# TEXTAUSZUG
:::

Der Film und seine Zeit

Als Holm Friebe im Juni 2014 im Xing-Magazin „Spielraum“ seine Serie über Arbeitsformen der Zukunft startete und dazu über die Selbstverständnisse all jener philosophierte, welche Trendforscher zur Generation Y zählen, bekam er dazu durchwachsene Kritiken. User „Ray“ schrieb, er halte den Aufsatz für „intellektuell wenig durchdringend“. Und begründete: „Arbeitsverhältnisse sind auch Machtverhältnisse. Es geht vor allem ums Geld, und wenn IBM plant, so viele Mitarbeiter wie möglich aus ihren Angestelltenverhältnissen zu entlassen und zu frei verfügbaren Mitarbeitern zu machen, dann bedeutet das für den Konzern Kosteneinsparungen. Jeder Gang zur Toilette, jedes Gespräch, jede Besprechung, jeder Schluck Kaffee, jeder Blick aus dem Fenster, der den Angestellten bezahlt wird, wird den Freien eben nicht bezahlt. Was nicht so schlimm wäre, wenn das Ergebnis nicht immer mehr Niedriglöhne auch für Wissensarbeiter wären“.

:::

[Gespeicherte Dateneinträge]
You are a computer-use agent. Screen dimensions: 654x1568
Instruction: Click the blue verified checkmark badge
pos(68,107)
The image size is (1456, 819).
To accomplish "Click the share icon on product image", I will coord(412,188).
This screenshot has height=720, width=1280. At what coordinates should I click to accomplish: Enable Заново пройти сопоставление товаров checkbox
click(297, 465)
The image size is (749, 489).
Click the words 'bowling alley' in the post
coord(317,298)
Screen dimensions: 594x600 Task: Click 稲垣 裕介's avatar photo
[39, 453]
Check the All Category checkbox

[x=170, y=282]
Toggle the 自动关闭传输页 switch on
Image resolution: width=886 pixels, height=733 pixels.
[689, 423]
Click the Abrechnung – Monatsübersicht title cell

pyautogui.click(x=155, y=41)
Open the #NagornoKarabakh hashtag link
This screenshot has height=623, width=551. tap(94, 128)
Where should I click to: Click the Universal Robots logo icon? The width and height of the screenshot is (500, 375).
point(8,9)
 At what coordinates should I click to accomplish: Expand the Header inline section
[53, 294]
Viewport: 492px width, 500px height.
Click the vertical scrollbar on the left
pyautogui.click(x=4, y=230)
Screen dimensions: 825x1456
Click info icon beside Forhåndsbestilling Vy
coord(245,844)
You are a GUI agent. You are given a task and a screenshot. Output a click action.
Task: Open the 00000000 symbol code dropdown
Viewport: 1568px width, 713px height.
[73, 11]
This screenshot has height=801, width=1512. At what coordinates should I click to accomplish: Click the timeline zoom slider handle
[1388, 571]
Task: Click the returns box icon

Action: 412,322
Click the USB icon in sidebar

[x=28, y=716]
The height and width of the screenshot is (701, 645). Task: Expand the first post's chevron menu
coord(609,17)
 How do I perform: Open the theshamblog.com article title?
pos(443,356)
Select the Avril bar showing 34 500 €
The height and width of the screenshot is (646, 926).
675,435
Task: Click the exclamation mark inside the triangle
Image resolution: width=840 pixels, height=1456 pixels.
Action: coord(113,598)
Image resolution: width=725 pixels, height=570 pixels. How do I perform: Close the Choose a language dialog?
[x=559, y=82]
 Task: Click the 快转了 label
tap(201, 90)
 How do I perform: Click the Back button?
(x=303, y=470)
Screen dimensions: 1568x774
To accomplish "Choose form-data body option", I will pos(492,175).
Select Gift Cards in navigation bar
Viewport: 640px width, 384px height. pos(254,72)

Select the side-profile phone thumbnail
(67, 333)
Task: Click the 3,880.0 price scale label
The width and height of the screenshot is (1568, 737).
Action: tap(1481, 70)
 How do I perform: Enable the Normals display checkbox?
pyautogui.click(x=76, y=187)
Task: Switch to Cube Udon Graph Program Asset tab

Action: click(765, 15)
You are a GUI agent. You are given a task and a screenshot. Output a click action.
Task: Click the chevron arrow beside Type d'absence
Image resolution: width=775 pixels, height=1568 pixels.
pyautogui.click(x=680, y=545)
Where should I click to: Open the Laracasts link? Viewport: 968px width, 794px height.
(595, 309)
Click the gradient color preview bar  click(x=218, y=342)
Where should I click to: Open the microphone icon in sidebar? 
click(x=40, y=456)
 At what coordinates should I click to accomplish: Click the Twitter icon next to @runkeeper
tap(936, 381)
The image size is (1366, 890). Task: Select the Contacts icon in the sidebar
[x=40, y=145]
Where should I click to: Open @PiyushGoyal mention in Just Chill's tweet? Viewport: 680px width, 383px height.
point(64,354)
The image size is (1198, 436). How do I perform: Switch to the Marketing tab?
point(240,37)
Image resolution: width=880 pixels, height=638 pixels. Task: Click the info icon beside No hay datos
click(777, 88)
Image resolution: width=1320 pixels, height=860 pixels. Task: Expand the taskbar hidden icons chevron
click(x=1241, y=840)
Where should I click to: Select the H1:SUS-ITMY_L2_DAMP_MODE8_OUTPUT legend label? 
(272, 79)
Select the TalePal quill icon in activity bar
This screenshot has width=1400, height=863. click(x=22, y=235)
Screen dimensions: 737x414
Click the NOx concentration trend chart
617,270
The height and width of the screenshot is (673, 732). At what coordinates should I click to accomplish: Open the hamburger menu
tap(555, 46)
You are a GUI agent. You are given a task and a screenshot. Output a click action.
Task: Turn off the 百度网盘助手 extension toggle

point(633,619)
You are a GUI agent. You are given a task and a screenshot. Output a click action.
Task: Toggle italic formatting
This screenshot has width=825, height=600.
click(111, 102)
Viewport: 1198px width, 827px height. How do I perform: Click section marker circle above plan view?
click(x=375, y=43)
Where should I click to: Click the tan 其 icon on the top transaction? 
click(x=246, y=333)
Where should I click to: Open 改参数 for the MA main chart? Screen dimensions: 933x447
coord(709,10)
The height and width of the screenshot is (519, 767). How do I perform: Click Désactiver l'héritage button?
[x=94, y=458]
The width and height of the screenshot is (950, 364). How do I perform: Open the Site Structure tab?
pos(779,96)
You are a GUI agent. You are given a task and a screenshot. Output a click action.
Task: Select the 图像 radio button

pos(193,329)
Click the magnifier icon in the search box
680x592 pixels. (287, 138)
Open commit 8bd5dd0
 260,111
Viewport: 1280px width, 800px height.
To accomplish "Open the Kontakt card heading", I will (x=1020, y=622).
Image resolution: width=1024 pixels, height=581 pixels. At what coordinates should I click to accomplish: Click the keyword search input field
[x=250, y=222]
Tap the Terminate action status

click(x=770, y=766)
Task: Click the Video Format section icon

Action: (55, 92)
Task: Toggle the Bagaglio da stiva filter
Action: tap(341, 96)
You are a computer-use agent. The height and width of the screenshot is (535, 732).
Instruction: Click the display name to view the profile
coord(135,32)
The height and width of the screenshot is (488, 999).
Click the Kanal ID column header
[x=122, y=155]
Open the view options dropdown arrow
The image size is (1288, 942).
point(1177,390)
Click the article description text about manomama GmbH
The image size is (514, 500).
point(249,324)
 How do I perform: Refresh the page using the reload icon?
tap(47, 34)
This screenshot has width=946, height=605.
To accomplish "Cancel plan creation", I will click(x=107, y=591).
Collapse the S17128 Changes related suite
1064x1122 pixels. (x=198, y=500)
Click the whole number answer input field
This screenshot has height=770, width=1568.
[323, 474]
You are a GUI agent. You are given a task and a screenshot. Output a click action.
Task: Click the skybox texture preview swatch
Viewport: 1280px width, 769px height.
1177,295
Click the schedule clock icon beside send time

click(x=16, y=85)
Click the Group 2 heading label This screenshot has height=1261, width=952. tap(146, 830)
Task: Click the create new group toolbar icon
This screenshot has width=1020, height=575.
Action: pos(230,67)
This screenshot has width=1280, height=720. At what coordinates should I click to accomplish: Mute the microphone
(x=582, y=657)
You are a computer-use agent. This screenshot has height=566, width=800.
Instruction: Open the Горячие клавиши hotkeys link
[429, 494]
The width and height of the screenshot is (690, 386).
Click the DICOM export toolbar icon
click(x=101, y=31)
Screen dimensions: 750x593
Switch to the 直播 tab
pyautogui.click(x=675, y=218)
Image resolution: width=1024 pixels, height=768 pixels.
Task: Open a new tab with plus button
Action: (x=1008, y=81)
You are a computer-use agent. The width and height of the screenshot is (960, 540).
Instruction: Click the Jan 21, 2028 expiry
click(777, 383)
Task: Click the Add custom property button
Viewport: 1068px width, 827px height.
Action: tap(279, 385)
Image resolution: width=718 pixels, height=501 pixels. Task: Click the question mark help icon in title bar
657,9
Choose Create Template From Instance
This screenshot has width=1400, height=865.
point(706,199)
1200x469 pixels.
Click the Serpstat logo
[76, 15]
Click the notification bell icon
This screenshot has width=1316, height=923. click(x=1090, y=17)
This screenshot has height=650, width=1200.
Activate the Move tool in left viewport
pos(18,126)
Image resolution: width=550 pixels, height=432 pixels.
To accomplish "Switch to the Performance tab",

:::

# ZU BEANTWORTENDE FRAGEN
A) In welchem Magazin startete Holm Friebe laut dem Textauszug im Juni 2014 seine Serie?
B) Zähle alle Dinge auf, die laut User „Ray“ im Textauszug den Angestellten bezahlt werden, den Freien aber nicht.
C) Entscheide bitte, ob die folgenden Aussagen mit dem Textauszug übereinstimmen, und belege jede Entscheidung mit den maßgeblichen Worten: (i) Friebes Serie befasste sich mit Arbeitsformen der Zukunft. (ii) User „Ray“ hielt den Aufsatz für intellektuell durchdringend. (iii) Die Serie startete im Jahr 2015.

# ANTWORTEN IN REIHENFOLGE
A) Im Xing-Magazin „Spielraum“.

B)
- Gang zur Toilette
- Gespräch
- Besprechung
- Schluck Kaffee
- Blick aus dem Fenster

C)
(i) Ja: „seine Serie über Arbeitsformen der Zukunft startete“
(ii) Nein: „intellektuell wenig durchdringend“
(iii) Nein: „im Juni 2014“